Mouvement spontané, RESF ? Sa naissance remonte à 2004. Au mois d’avril, à Paris, une association de quartier prend la défense d’enfants tchétchènes scolarisés à Charles-Baudelaire, dont les parents sont menacés d’expulsion (voir Politis n° 800). Le 26 juin, à la Bourse du travail, des personnels de l’Éducation nationale, des parents d’élèves, des éducateurs, des membres des syndicats CGT, FSU et Sud Éducation ainsi que des organisations comme le Gisti, la Cimade, la Ligue des droits de l’homme et le Mrap, créent le Réseau éducation sans frontières en clamant : « Il est inconcevable d’imaginer nos élèves, les copains de nos enfants, menottés, entravés, bâillonnés et scotchés à leurs sièges d’avion pendant que leurs camarades étudieraient paisiblement Éluard (« J’écris ton nom, Liberté ») ou Du Bellay (« France, mère des arts, des armes et des lois ») ; et que, sans trembler, on effacerait des listes les noms et prénoms des bannis. » Ils rappellent qu’il est de leur devoir d’éducateurs « d’agir pour tirer ces jeunes de la situation qui pourrit leur vie » et que certains adultes « savent faire ce qu’il faut quand des jeunes sont victimes d’injustice ou plongés dans des situations intolérables » .

Trois ans plus tard, RESF a grandi au rythme des circulaires tombées du ministère de l’Intérieur, notamment celles du 31 octobre 2005 et du 13 juin 2006. « Difficile de mesurer l’ampleur du mouvement, explique Pierre Cordelier, RESF n’est pas une association avec une organisation centralisée.

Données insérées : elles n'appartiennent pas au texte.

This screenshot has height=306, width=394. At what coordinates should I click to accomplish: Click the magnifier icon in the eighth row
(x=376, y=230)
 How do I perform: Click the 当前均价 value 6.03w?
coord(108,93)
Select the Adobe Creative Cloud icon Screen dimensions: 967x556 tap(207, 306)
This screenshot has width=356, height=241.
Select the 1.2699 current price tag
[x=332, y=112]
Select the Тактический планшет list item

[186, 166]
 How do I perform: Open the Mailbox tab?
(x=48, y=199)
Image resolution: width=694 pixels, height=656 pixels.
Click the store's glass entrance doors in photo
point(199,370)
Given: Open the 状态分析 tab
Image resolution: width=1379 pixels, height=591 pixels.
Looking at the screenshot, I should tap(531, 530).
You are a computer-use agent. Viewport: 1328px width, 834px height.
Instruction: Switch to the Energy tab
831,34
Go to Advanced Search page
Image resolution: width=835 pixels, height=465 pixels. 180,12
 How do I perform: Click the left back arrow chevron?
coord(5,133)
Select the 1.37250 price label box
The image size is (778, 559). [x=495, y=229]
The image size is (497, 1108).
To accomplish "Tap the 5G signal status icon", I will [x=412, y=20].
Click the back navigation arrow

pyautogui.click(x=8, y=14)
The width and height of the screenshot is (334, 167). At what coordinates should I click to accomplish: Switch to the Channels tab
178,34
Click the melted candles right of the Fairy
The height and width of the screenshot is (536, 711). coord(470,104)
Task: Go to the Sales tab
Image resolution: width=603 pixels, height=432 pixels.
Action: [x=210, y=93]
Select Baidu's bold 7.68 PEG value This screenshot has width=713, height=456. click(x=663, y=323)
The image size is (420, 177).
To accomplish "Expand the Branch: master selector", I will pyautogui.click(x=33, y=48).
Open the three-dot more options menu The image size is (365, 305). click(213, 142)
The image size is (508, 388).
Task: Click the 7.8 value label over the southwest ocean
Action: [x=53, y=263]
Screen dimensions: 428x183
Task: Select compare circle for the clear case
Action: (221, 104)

Mais les comités locaux poussent comme des champignons, dès qu’il se passe quelque chose dans un établissement : on est plusieurs milliers. » La pétition « Nous les prenons sous notre protection », lancée l’année dernière par le réseau, a reçu 130 295 signatures. Et celle du 5 mars 2007, initiée par un collectif de cinéastes à travers le film intitulé Laissez-les grandir ici ! [^2], en totalise plus de 54 000. « Les parrainages, notamment d’élus, ont bien aidé au développement du réseau », rappelle Pierre Cordelier. Pour lui, appuyé par des réactions spontanées, RESF s’inscrit dans le prolongement du mouvement de défense des sans-papiers. « L’idée, au printemps 2004, était d’alerter au niveau national sur la situation des jeunes majeurs qui devenaient expulsables en obtenant le bac. Quand les enfants de primaire ont commencé à être inquiétés, la cause des sans-papiers a touché au-delà des militants habituels. » L’école refusant de servir au repérage des familles recherchées.

D’où le lien fait par certains entre la chasse à l’enfant aujourd’hui dénoncée et les rafles en 1942. « Le propos n’est pas de dire « Sarkozy-nazi » , précise Luc Chatel, mais de faire un rapprochement entre le traumatisme engendré par le déplacement d’enfants sous l’Occupation et les actuelles arrestations » . Il a suivi un projet d’enquête épidémiologique qui, proposée par le psychanalyste Miguel Benasayag à RESF, sera lancée le 25 avril « pour essayer de comprendre les effets pathogènes que cette réalité sociale génère dans le reste de la population » . Au-delà des victimes directes, les politiques répressives à l’égard des migrants créent des victimes indirectes. C’est ce que Miguel Benasayag nomme « l’effet miroir » .

Parce qu’une société ne peut sortir indemne d’une telle situation, il s’agit d’anticiper « l’après-coup historique » en analysant « les effets de la complicité passive, voire du seul fait d’être témoin de telles actions violentes » . Pas question de culpabiliser les témoins mais de refuser la « pacification des consciences » . Va-t-on s’habituer aux rafles ? Que s’inflige une société en laissant faire ? Que dire aux enfants ? Que penser de l’autorité et de la responsabilité ? Ou se situe l’illicite ? Cette enquête est aussi pour RESF une occasion d’étendre encore son champ d’action. Même s’il n’a pas vocation à se pérenniser : réaction à une situation inacceptable, ce réseau est appelé à disparaître. C’est, du moins, un espoir.